» **Directions for this task**
In the records that follow, the lines from the one containing "is (960, 540)." to the one containing "is (1093, 627).", inclusive, are to be given again exactly.

» **Task input**

__________________________________________________

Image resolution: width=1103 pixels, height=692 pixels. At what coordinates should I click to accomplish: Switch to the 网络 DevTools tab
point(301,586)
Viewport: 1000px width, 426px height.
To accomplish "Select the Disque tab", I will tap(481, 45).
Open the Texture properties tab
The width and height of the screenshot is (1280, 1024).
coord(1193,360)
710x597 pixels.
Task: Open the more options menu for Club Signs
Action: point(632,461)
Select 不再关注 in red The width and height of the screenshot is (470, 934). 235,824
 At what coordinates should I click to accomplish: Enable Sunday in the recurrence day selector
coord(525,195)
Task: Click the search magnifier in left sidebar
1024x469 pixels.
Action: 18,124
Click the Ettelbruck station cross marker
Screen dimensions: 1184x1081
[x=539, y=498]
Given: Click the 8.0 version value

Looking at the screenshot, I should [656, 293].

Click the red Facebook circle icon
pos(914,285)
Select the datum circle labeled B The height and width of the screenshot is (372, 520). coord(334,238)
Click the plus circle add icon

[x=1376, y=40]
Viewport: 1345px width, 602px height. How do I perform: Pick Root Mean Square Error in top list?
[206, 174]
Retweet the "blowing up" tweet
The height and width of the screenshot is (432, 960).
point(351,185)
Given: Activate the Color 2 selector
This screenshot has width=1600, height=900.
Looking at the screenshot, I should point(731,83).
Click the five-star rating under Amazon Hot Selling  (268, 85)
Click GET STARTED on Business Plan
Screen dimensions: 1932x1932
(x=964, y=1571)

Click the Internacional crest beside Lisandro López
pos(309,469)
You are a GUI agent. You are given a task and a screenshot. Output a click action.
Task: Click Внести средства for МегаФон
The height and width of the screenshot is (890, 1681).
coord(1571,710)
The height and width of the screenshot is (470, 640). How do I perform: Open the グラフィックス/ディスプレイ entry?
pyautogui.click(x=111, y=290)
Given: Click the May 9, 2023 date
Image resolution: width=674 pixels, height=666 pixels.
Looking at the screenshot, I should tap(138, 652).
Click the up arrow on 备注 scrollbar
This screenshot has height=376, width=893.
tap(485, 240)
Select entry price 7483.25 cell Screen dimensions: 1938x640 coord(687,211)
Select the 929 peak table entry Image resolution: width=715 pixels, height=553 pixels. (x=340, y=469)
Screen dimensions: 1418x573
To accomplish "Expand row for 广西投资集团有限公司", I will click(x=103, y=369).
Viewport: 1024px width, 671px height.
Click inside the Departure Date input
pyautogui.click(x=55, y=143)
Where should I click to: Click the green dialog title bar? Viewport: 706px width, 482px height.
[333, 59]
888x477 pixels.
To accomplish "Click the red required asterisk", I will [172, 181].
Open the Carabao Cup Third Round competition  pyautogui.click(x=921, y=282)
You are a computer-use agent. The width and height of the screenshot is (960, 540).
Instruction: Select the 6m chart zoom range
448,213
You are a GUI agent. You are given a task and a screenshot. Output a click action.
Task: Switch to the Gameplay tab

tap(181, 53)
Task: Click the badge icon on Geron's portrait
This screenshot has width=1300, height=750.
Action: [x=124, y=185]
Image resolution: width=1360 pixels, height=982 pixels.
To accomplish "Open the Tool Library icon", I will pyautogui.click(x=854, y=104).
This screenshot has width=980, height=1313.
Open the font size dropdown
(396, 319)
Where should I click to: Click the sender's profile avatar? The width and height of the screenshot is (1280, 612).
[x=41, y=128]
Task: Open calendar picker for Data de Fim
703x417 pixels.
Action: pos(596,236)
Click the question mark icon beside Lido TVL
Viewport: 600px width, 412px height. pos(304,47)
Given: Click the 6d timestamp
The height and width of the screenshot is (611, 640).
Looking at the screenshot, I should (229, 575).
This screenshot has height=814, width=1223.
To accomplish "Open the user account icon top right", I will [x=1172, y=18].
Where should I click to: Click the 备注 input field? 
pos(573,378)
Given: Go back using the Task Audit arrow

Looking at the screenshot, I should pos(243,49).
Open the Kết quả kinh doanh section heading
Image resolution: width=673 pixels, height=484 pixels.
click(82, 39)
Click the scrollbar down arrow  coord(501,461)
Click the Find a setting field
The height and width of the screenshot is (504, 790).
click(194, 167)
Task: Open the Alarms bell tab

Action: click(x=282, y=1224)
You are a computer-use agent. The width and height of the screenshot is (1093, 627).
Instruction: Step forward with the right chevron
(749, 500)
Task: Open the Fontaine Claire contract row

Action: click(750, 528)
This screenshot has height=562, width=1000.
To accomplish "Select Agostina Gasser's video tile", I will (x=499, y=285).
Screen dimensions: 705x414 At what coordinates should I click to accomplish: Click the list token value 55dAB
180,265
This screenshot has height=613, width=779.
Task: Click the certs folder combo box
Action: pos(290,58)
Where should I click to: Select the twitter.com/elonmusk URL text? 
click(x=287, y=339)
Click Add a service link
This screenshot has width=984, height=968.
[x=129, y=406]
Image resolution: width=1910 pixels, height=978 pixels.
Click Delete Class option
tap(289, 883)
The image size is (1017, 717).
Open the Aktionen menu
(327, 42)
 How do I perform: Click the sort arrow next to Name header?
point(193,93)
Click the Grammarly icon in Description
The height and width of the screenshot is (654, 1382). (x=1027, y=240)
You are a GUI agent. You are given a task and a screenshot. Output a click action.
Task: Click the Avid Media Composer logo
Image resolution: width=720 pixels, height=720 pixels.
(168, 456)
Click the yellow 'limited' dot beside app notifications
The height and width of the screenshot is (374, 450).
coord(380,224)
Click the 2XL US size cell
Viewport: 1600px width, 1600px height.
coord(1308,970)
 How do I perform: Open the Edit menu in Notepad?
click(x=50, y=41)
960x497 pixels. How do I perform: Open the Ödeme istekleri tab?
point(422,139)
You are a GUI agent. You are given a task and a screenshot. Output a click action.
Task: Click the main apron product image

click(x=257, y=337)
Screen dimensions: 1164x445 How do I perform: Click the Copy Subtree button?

__________________________________________________

» **Task result**
You are a computer-use agent. The width and height of the screenshot is (960, 540).
Instruction: Select the 6m chart zoom range
448,213
You are a GUI agent. You are given a task and a screenshot. Output a click action.
Task: Switch to the Gameplay tab

tap(181, 53)
Task: Click the badge icon on Geron's portrait
This screenshot has width=1300, height=750.
Action: [x=124, y=185]
Image resolution: width=1360 pixels, height=982 pixels.
To accomplish "Open the Tool Library icon", I will pyautogui.click(x=854, y=104).
This screenshot has width=980, height=1313.
Open the font size dropdown
(396, 319)
Where should I click to: Click the sender's profile avatar? The width and height of the screenshot is (1280, 612).
[x=41, y=128]
Task: Open calendar picker for Data de Fim
703x417 pixels.
Action: pos(596,236)
Click the question mark icon beside Lido TVL
Viewport: 600px width, 412px height. pos(304,47)
Given: Click the 6d timestamp
The height and width of the screenshot is (611, 640).
Looking at the screenshot, I should (229, 575).
This screenshot has height=814, width=1223.
To accomplish "Open the user account icon top right", I will [x=1172, y=18].
Where should I click to: Click the 备注 input field? 
pos(573,378)
Given: Go back using the Task Audit arrow

Looking at the screenshot, I should pos(243,49).
Open the Kết quả kinh doanh section heading
Image resolution: width=673 pixels, height=484 pixels.
click(82, 39)
Click the scrollbar down arrow  coord(501,461)
Click the Find a setting field
The height and width of the screenshot is (504, 790).
click(194, 167)
Task: Open the Alarms bell tab

Action: click(x=282, y=1224)
You are a computer-use agent. The width and height of the screenshot is (1093, 627).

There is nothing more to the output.